Apr 8, 2014 11:38 GMT  ·  By

It is recommended not to use any Steam services until Valve issues a fix for the recently discovered Heartbleed vulnerability, a bug in the popular OpenSSL cryptographic software library that two thirds of the Internet is using.

SteamDB warned the gaming community via Twitter to not use any Steam services, at least not until Valve issues a fix for a recently discovered vulnerability, pointing out that the vulnerability is especially dangerous for Steam partners.

The mysterious warning then revealed that the issue at hand is the Heartbleed Bug, a vulnerability that is dangerous to everyone, but especially dangerous to developers, because they deal with more sensitive content than regular users.

The recently discovered security weakness allows evildoers to steal the information that is normally protected by the SSL/TLS encryption used to secure communication over the Internet.

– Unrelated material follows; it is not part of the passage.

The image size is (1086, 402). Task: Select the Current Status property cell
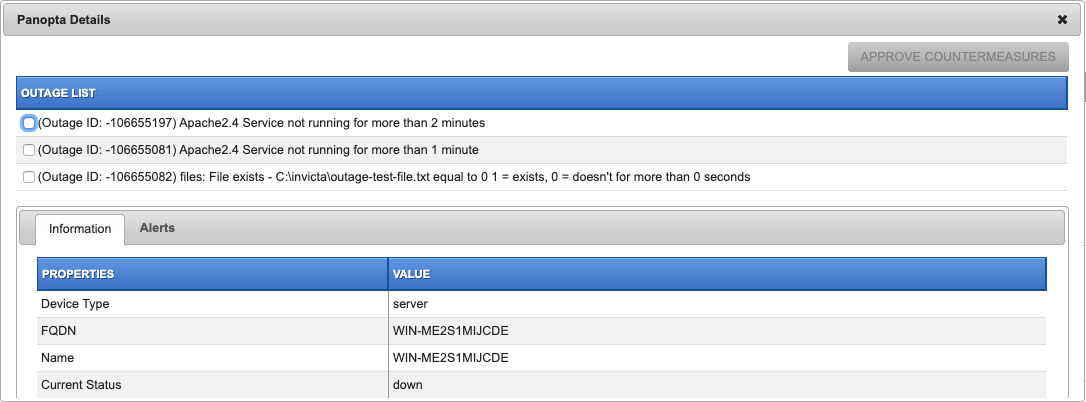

SSL (secure sockets layer) and TLS (transport layer security) provide security and privacy for all communication taking place over the Internet, for applications such as web, email, instant messaging and even some virtual private networks, and the Heartbleed bug allows anyone to read the memory of the systems protected by the versions of the OpenSSL software which contain the vulnerability.

The bad news is that as long as the vulnerable version of OpenSSL is in use, it can be abused without leaving a trace, and service providers have to install the appropriate fix as quickly as it becomes available in order to prevent further damage.